**Extract**
----------

Fix partition pruning setup during DETACH CONCURRENTLY

When detaching partition in concurrent mode, it's possible for partition
descriptors to not match the set that was recently seen when the plan
was made, causing an assertion failure or (in production builds) failure
to construct a working plan.  The case that was reported involves
prepared statements, but I think it may be possible to hit this bug
without that too.

The problem is that CreatePartitionPruneState is constructing a
PartitionPruneState under the assumption that new partitions can be
added, but never removed, but it turns out that this isn't true: a
prepared statement gets replanned when the DETACH CONCURRENTLY session
sends out its invalidation message, but if the invalidation message
arrives after ExecInitAppend started, we would build a partition
descriptor without the partition, and then CreatePartitionPruneState
would refuse to work with it.

CreatePartitionPruneState already contains code to deal with the new
descriptor having more partitions than before (and behaving for the
extra partitions as if they had been pruned), but doesn't have code to
deal with less partitions than before, and it is naïve about the case
where the number of partitions is the same.  We could simply add that a
new stanza for less partitions than before, and in simple testing it
works to do that; but it's possible to press the test scripts even
further and hit the case where one partition is added and a partition is
removed quickly enough that we see the same number of partitions, but
they don't actually match, causing hangs during execution.

To cope with both these problems, we now memcmp() the arrays of
partition OIDs, and do a more elaborate mapping (relying on the fact
that both OID arrays are in partition-bounds order) if they're not
identical.

----------

**Material**
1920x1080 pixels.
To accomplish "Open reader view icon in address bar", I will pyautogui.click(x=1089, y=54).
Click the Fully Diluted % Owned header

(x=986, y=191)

----------

**Task goal**
Reproduce the commit message on partition pruning during DETACH CONCURRENTLY in full, word for word. The lines have no connection to the commit message.

**Response**
Fix partition pruning setup during DETACH CONCURRENTLY

When detaching partition in concurrent mode, it's possible for partition
descriptors to not match the set that was recently seen when the plan
was made, causing an assertion failure or (in production builds) failure
to construct a working plan.  The case that was reported involves
prepared statements, but I think it may be possible to hit this bug
without that too.

The problem is that CreatePartitionPruneState is constructing a
PartitionPruneState under the assumption that new partitions can be
added, but never removed, but it turns out that this isn't true: a
prepared statement gets replanned when the DETACH CONCURRENTLY session
sends out its invalidation message, but if the invalidation message
arrives after ExecInitAppend started, we would build a partition
descriptor without the partition, and then CreatePartitionPruneState
would refuse to work with it.

CreatePartitionPruneState already contains code to deal with the new
descriptor having more partitions than before (and behaving for the
extra partitions as if they had been pruned), but doesn't have code to
deal with less partitions than before, and it is naïve about the case
where the number of partitions is the same.  We could simply add that a
new stanza for less partitions than before, and in simple testing it
works to do that; but it's possible to press the test scripts even
further and hit the case where one partition is added and a partition is
removed quickly enough that we see the same number of partitions, but
they don't actually match, causing hangs during execution.

To cope with both these problems, we now memcmp() the arrays of
partition OIDs, and do a more elaborate mapping (relying on the fact
that both OID arrays are in partition-bounds order) if they're not
identical.